------ Records for processing
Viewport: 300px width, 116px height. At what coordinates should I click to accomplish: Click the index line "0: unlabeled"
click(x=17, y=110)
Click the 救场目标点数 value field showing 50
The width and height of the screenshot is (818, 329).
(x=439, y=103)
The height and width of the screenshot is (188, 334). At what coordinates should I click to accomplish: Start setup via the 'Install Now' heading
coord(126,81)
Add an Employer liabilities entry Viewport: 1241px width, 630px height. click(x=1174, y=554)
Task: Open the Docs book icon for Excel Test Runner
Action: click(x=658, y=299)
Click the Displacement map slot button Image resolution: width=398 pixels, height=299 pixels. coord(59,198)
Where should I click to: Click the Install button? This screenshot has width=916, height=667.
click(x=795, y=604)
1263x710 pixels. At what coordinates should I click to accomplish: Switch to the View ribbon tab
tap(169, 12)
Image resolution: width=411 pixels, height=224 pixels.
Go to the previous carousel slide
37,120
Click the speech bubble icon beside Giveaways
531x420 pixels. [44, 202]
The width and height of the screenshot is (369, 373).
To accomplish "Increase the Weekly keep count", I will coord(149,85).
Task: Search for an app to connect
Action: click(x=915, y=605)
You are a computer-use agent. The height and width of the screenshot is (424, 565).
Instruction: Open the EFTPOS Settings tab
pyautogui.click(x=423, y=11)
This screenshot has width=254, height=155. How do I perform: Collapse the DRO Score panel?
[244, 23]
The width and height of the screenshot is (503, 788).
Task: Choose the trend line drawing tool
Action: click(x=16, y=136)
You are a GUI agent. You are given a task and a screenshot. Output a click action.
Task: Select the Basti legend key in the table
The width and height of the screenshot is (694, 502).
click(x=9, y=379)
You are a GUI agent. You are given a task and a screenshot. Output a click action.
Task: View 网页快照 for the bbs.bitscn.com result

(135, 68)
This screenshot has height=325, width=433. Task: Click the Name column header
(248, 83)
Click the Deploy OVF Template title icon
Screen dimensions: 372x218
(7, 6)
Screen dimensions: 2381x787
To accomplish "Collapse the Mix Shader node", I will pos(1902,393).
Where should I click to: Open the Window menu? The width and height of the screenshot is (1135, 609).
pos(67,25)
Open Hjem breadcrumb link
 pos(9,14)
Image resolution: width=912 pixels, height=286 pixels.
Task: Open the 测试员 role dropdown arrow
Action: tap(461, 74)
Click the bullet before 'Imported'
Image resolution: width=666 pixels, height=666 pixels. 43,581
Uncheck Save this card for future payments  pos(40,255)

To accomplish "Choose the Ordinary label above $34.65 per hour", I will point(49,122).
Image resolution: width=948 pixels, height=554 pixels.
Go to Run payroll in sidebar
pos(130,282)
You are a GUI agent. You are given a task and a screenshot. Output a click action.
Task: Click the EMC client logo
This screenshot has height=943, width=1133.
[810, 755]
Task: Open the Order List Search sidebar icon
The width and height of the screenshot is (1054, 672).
------------
**What you will do**
Reproduce the records from the line containing "The width and height of the screenshot is (369, 373)." through the line containing "Action: click(x=16, y=136)", swapping "EFTPOS Settings" for "EFTPOS Options" and leaving everything else unchanged. Return only those lines.

**Solution**
The width and height of the screenshot is (369, 373).
To accomplish "Increase the Weekly keep count", I will coord(149,85).
Task: Search for an app to connect
Action: click(x=915, y=605)
You are a computer-use agent. The height and width of the screenshot is (424, 565).
Instruction: Open the EFTPOS Options tab
pyautogui.click(x=423, y=11)
This screenshot has width=254, height=155. How do I perform: Collapse the DRO Score panel?
[244, 23]
The width and height of the screenshot is (503, 788).
Task: Choose the trend line drawing tool
Action: click(x=16, y=136)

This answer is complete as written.